Series Editor’s Foreward
Studies in Early American Economy and Society, a collaborative effort between the Johns Hopkins University Press and the Library Company of Philadelphia’s Program in Early American Economy and Society (PEAES), promotes discussions and gatherings of scholars who wish to advance our understanding of the early American economy under the umbrella of numerous disciplines, methodologies, and subjects. In this latest title in the PEAES monograph series, Sharon Ann Murphy traces the development of life insurance in the early republic, both as a new idea regarding the protection of families in the face of calamatous events, and as a new kind of business that invested company funds and made judgments about who, and how much, would be paid to survivors.

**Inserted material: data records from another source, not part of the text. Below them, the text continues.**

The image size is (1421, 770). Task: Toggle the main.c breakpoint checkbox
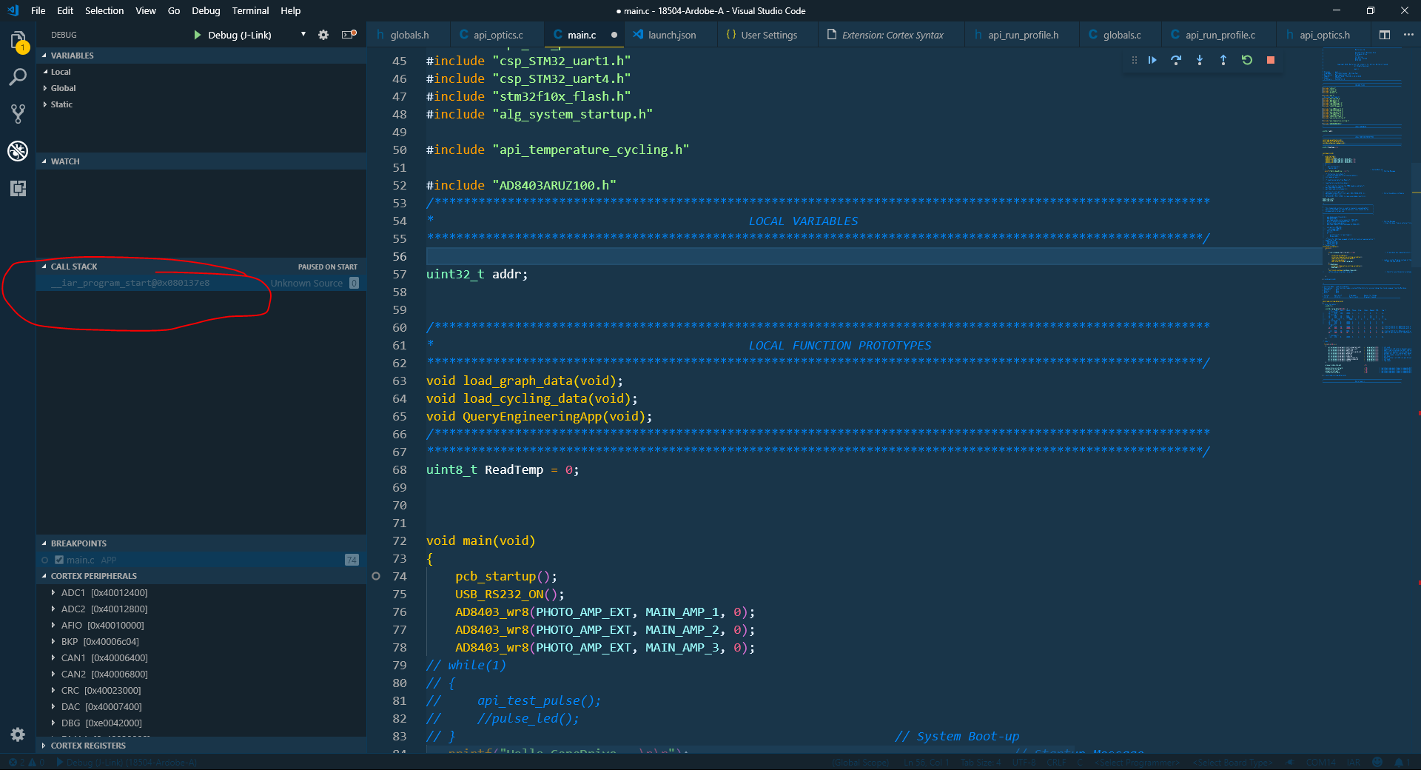click(59, 560)
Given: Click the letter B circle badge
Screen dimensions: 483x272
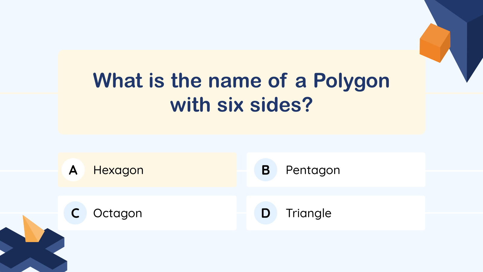Looking at the screenshot, I should [266, 170].
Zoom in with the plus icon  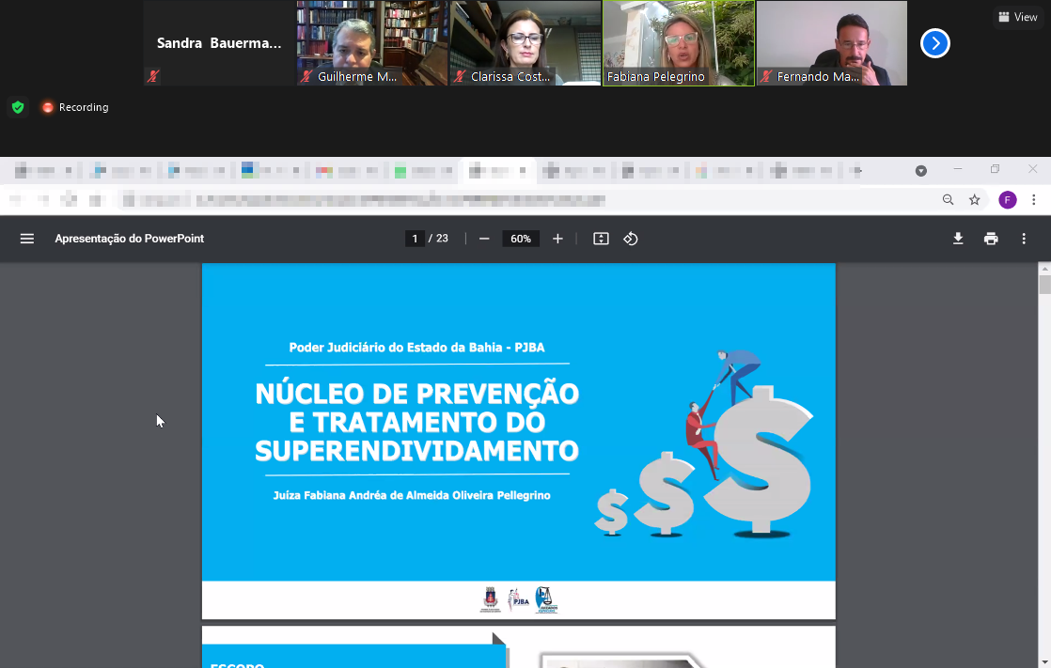(557, 239)
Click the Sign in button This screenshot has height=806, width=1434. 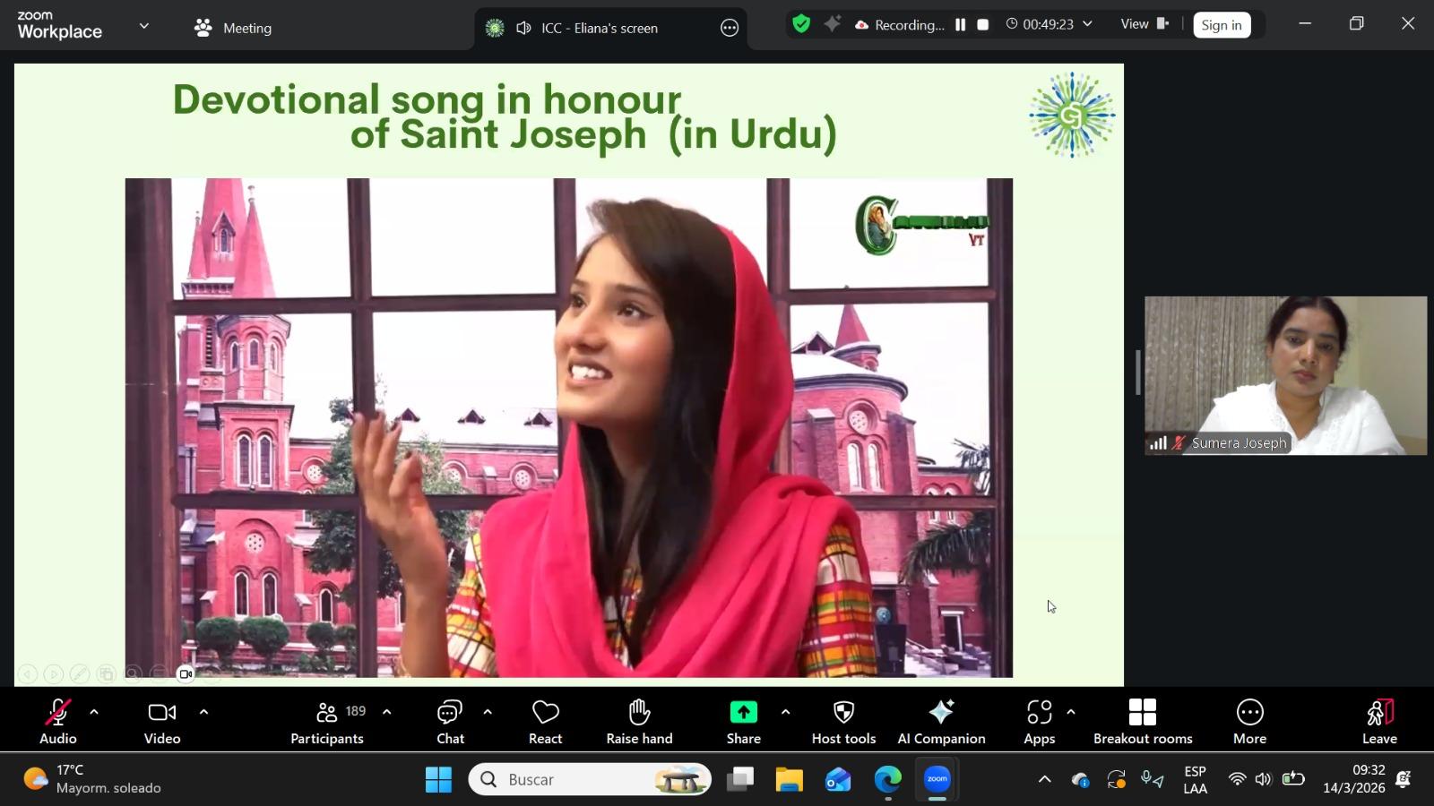click(1221, 25)
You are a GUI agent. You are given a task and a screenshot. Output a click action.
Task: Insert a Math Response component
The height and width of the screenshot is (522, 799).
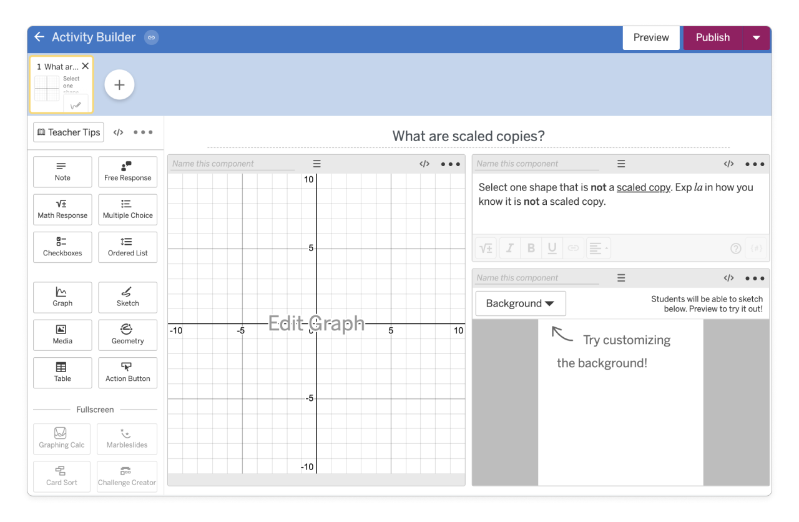tap(62, 209)
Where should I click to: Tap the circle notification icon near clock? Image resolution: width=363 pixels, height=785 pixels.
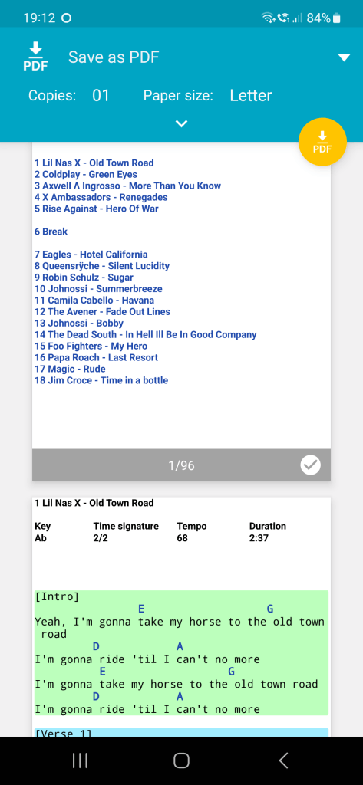click(66, 18)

Insurance in Antebellum America traces how early Americans moved beyond earlier mutual aid and benevolent societies, as well as private charities, in their search for better ways to protect families made vulnerable by a dissying array of social changes. In a nation undergoing deep transformations of households, workplaces, entrepreneurial sites, and cultural arenas, life insurance was touted as a valuable safety net for the emergent middle class. Murphy’s meticulous research in company records, advertising literature, and the popular culture reveals that the business of insurance had many layers worthy of our attention. One of these layers involves the savvy entrepreneurs who believed incorporated life insurance would attract myriad small investments from concerned families, which would in turn create available capital for the incorporators to loan to their own businesses. In another layer of Murphy’s study, we see how the new insurance company directors developed a discourse about investing in the limits of human life in order to protect loved ones who survived, a discourse that required Americans to contemplate making ethical choices about protecting their families by embracing an untested capitalist enterprise. In yet another layer of Murphy’s analysis, readers discover how insurance agents and marketers entered private lives to determine who was eligible to buy policies – the assessments of a person’s physical health, examinations of both bank accounts and bodies, and judgments about a potential policyholder’s temperance and longevity .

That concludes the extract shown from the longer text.